My mother puts down her sponge, and for the second time tonight she moves toward me, and I wonder again if she's going to gather me up in her arms and hold me. She pauses and then sits down.

“They hated me too,” she says. Now she looks like a rumpled little girl, slumped in a corner of the sunroom, with a wad of dirty paper towels in her hand. Years of tanning have leathered her skin, a tiny pouch hangs over the waistband of her pink Lilly Pulitzer capris, and her arms look bony, loose skin puckering at the elbows. I want to tell her that it's okay, that every call she made to the school, every diet she put me on, every backseat coaching session she gave me, she did because she loved me, in her way. I forgive her for making me practice my cheers in the driveway until my fingers turned numb from the Wisconsin autumn cold and relentlessly comparing my looks to the other girls'. I forgive the stony silences on the way home from running errands, after the butcher smiled at me while she batted her eyelashes. Did I choose to get fat and dye my hair because I wanted her to back off, or because I wanted the butchers and mailmen and electricians to flirt with her and not me? Or both?

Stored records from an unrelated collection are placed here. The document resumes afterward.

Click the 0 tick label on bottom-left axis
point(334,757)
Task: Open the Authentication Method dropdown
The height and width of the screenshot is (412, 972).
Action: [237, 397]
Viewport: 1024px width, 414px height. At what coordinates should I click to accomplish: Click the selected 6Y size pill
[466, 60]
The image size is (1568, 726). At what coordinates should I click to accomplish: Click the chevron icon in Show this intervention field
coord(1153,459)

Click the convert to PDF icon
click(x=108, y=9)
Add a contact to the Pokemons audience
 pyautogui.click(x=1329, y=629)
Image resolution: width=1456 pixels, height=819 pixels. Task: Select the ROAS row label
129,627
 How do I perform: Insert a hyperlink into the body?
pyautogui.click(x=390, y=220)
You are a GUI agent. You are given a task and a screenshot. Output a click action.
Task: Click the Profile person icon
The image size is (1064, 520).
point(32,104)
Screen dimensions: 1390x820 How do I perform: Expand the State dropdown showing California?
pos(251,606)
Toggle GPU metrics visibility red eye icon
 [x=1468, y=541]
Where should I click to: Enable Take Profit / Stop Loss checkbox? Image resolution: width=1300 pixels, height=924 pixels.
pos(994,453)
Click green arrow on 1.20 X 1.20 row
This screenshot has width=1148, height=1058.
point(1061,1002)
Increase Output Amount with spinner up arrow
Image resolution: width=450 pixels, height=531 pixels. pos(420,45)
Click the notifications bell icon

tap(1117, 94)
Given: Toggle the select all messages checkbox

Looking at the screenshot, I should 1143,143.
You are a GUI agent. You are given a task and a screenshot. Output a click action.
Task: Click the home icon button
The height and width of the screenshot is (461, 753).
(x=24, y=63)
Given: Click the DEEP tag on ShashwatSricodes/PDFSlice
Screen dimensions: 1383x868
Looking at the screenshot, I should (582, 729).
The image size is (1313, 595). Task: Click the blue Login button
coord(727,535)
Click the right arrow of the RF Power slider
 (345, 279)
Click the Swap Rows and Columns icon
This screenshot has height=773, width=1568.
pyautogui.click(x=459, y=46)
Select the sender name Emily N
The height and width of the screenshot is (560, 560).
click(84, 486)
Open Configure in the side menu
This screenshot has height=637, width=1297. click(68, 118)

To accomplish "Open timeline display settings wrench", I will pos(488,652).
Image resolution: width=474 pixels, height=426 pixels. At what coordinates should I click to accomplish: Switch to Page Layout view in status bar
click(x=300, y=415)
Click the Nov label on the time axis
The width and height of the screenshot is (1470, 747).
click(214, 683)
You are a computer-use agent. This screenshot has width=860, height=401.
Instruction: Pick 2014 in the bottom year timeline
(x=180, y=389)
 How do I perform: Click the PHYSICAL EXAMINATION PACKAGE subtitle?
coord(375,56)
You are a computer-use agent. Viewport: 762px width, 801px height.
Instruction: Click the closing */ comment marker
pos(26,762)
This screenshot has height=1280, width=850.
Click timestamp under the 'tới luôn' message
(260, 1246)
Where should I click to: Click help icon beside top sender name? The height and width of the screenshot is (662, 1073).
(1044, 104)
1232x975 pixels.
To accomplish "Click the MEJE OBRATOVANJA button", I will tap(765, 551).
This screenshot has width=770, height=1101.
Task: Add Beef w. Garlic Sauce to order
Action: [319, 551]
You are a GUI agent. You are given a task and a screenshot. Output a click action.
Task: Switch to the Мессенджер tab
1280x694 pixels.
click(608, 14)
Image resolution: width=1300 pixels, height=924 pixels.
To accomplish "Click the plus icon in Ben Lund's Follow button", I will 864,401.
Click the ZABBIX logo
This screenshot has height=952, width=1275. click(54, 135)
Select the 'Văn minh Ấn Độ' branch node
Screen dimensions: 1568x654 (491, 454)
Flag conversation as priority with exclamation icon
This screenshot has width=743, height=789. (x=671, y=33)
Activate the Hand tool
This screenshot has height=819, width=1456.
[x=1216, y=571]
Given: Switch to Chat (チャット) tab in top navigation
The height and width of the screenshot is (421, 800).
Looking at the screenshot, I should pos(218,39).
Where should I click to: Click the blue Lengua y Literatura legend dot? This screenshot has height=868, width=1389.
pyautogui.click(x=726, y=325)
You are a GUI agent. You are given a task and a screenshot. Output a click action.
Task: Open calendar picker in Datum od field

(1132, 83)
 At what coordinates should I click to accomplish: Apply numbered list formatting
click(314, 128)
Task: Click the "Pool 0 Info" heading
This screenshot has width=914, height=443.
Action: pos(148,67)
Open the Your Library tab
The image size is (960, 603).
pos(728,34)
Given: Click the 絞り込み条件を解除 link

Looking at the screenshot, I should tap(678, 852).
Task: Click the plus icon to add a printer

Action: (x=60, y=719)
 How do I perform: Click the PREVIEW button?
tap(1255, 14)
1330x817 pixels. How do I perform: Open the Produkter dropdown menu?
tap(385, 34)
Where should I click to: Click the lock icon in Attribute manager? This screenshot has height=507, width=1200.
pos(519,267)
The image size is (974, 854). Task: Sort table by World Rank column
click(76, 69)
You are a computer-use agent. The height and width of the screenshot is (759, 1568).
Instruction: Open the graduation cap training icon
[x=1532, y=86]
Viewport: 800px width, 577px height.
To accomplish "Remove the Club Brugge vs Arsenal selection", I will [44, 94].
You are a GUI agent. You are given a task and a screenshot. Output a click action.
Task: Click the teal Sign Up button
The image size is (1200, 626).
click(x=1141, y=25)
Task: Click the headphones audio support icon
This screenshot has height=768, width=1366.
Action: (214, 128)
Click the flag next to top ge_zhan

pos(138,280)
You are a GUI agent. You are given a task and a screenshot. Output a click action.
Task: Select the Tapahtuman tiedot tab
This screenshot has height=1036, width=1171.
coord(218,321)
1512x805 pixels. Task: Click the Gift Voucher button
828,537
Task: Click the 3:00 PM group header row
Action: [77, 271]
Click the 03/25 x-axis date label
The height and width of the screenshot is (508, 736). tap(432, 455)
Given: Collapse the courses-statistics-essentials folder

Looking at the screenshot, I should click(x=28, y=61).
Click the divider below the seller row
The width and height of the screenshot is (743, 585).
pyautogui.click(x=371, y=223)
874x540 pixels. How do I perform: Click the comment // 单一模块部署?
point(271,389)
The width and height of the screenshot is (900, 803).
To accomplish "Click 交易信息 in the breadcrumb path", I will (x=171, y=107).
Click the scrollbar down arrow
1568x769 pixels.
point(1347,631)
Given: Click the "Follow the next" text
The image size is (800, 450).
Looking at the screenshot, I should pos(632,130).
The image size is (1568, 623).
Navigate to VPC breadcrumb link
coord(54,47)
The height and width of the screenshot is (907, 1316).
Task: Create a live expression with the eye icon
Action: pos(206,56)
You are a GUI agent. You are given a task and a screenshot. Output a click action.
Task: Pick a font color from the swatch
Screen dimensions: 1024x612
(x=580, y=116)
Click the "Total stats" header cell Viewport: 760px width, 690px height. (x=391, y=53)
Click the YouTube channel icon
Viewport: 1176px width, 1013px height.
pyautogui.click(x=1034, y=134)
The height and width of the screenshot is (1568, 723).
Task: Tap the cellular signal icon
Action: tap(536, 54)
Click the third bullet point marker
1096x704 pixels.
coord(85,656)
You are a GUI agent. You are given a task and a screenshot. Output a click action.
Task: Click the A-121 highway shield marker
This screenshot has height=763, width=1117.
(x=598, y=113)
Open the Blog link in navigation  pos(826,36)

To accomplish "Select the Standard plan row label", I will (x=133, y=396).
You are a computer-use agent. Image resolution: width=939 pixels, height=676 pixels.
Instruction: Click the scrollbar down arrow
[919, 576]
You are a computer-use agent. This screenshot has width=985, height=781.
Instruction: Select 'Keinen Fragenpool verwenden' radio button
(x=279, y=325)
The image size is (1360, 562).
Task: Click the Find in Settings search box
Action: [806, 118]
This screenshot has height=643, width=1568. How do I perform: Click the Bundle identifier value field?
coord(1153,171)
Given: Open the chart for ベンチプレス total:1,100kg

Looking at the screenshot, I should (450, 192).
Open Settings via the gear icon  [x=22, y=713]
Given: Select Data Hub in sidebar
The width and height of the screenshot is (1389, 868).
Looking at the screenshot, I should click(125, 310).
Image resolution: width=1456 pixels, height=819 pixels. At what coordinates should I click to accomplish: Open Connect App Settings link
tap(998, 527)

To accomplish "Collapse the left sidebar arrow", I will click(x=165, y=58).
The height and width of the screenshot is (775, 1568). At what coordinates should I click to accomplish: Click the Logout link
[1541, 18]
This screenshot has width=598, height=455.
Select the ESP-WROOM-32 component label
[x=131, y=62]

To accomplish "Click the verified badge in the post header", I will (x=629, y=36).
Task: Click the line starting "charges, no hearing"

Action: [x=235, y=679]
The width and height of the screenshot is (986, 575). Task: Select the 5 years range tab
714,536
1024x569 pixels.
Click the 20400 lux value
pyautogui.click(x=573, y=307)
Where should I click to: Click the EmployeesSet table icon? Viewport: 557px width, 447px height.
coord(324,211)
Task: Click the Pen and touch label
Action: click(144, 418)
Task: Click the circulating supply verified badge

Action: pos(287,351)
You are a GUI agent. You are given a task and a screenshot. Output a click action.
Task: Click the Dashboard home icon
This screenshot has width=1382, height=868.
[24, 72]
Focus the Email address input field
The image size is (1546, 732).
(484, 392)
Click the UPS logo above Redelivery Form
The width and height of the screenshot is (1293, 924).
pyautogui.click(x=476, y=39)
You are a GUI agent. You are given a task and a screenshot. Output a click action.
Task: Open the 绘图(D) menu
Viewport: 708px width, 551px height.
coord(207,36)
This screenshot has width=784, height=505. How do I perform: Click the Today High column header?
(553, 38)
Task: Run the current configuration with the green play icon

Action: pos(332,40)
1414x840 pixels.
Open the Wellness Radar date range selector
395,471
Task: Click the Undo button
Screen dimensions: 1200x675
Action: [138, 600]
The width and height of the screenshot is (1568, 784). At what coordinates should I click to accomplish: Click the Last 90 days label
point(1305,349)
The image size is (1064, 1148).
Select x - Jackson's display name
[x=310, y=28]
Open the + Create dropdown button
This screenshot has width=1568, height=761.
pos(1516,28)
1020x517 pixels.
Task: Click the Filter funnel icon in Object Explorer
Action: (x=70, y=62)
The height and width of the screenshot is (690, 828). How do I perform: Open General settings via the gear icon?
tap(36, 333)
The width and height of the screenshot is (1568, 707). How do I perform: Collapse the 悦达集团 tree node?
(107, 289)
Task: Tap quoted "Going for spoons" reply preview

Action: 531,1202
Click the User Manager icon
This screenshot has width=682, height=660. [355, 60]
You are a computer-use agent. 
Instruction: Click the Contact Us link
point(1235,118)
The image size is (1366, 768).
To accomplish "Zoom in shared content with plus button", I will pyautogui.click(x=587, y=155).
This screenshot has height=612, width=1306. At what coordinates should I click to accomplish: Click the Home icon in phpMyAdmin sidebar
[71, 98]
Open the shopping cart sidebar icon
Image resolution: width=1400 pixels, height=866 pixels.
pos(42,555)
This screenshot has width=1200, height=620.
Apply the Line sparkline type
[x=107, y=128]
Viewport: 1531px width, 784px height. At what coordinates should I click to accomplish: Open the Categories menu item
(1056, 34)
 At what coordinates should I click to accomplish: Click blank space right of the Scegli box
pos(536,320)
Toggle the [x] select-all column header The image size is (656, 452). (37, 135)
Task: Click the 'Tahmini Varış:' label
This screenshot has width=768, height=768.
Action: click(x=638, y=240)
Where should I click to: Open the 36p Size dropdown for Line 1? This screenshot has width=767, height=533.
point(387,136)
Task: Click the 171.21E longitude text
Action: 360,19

I want one of those double-hanky moments portrayed on the family television dramas I used to watch as a child, where everyone hugs and cries and then trots off to the kitchen to scoop out big bowls of ice cream with hot fudge sauce. But my kitchen still smells like Say-Lo, an aroma I will forever link to vomit and humiliation. And my mother does not bring out my inner compassionate TV drama daughter; I am stuck as the petulant teenager who ran from her like hell. Instead of hugging her, I speak a truth, because right now that's the best I have to offer.

“I bet those mothers loved it when I went through my little rebellion.”

Without a beat she returns my lob. “Why do you think I stopped shopping at Food Lane? You were the talk of the checkout line.” The depth of the shame I caused her exposes itself to me, and for the first time in my life, I can actually see her as someone other than the person who makes me crazy.